Thomas Birkenmaier sagte zu, wenn er gewählt werden sollte, sich dieses Themas anzunehmen und Bewegung in die Thematik zu bringen, um eine zukunftsfähige und tragfähige Lösung zu erreichen. Natürlich blieb auch die Entwicklung der Flüchtlingszahlen sowohl allgemein als auch vor Ort in Hockenheim nicht außen vor. Aktuell sind im Rahmen der vorläufigen Unterbringung in der Walldorfer Straße ca. 40 und im Pfälzer Ring ca. 90 Flüchtlinge untergebracht. In den nächsten Wochen werden im Bereich Pfälzer Ring bis zu 150 und in der IV. Industriestraße voraussichtlich weitere 200 Menschen erwartet. Insgesamt schätzt der OB die Anzahl der Menschen in der vorläufigen Unterbringung mit etwa 500-600 ein.

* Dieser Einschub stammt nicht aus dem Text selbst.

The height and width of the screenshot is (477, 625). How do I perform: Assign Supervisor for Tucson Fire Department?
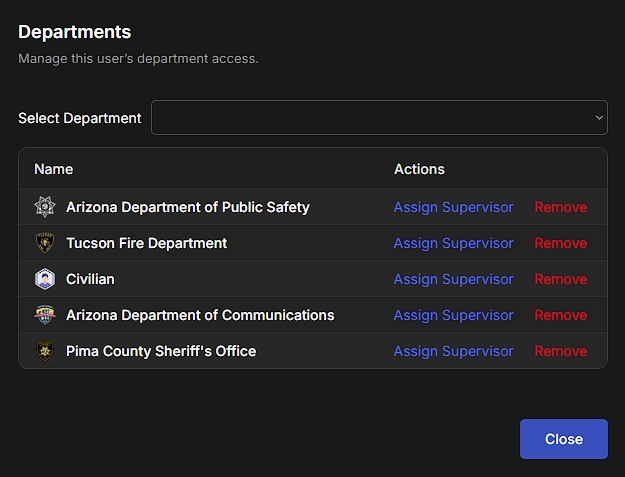click(x=453, y=243)
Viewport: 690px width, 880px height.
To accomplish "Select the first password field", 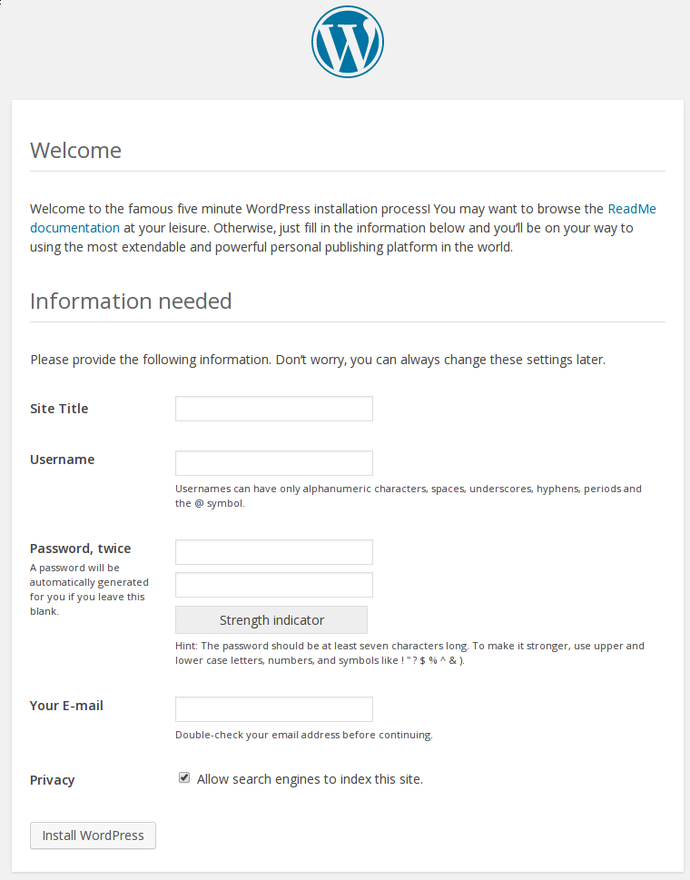I will pyautogui.click(x=274, y=552).
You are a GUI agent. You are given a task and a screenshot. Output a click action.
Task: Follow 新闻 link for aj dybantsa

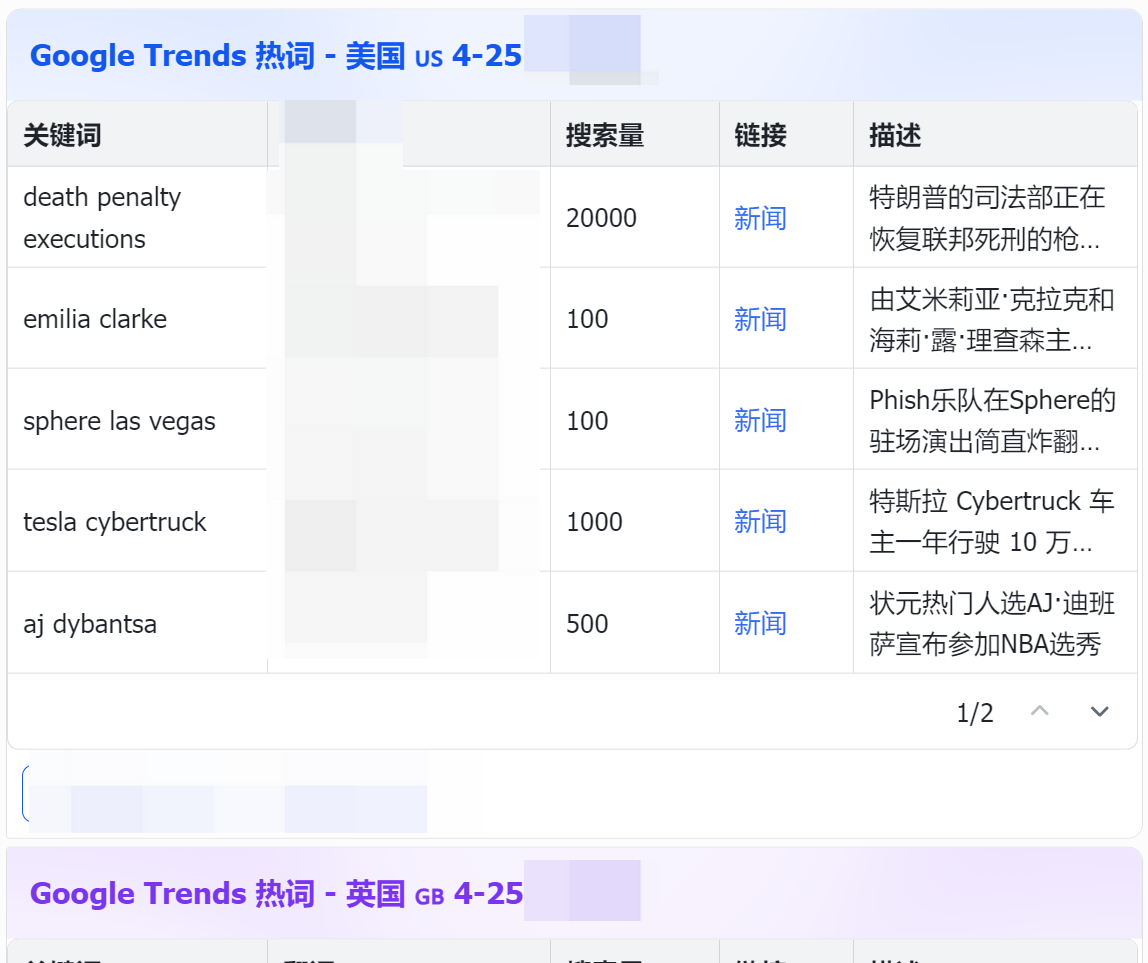click(x=760, y=623)
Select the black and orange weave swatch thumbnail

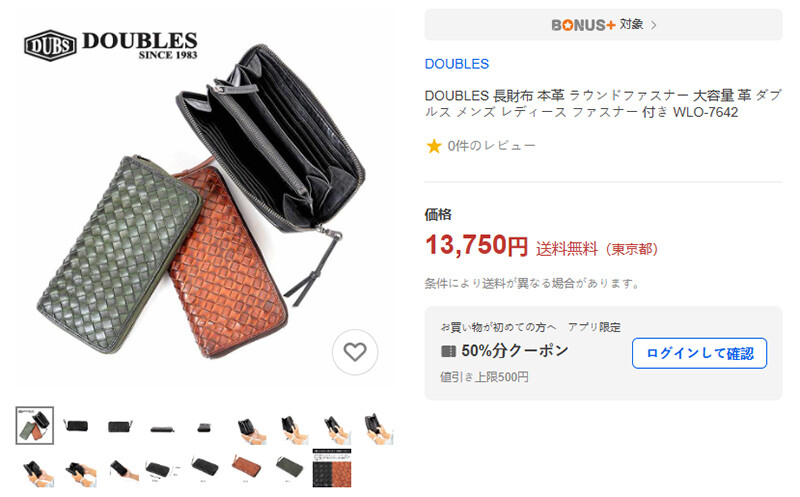(x=332, y=468)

Thomas Birkenmaier erwartet dabei von jeder und jedem Einzelnen, dass unsere Werte und unsere Regeln eingehalten werden. Im Rahmen der Anschlussunterbringung, für die die Stadt Hockenheim zuständig ist, werden bis Ende 2017 etwa 250 Asylbewerber erwartet. Deshalb sucht nicht nur der Rhein-Neckar-Kreis, sondern auch die Stadt Hockenheim nach Möglichkeiten der Unterbringung. Weiter gestreift wurden die Themen Finanzen, Stadtmarketing und natürlich auch das ehrenamtliche Engagement, das sowohl der CDU-Landtagskandidat, also der Oberbürgermeister für unabdingbare Voraussetzungen im gesellschaftlichen Leben halten und ohne das die Gemeinschaft nicht funktionieren würde. Dankbar sind beide für dieses Engagement.